Check each line of the material for the string "screenshot", then give only how many lines have it.
Information supplied Start Marker
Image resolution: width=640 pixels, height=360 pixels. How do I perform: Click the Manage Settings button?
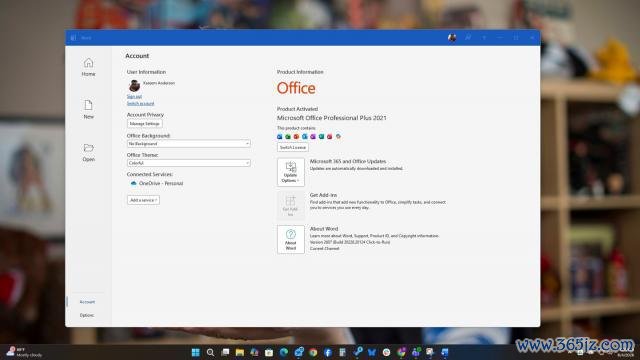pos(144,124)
Information supplied End Marker
Information supplied Start Marker
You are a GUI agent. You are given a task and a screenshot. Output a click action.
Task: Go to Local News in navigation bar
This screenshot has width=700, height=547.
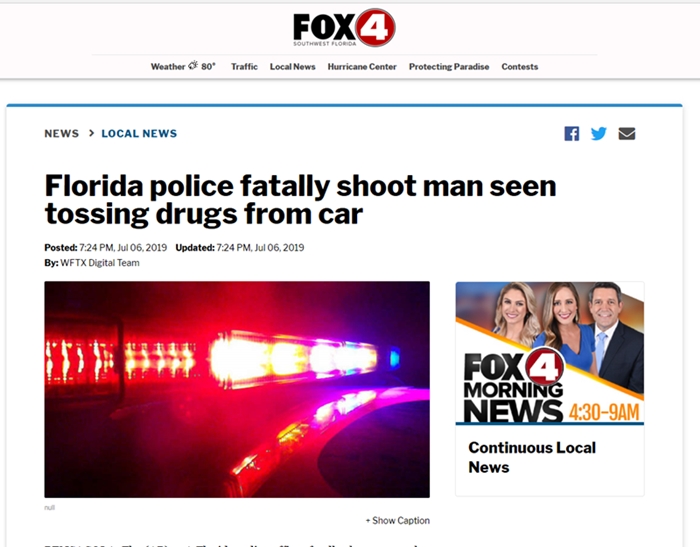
Information supplied End Marker
§ **Written response**: 2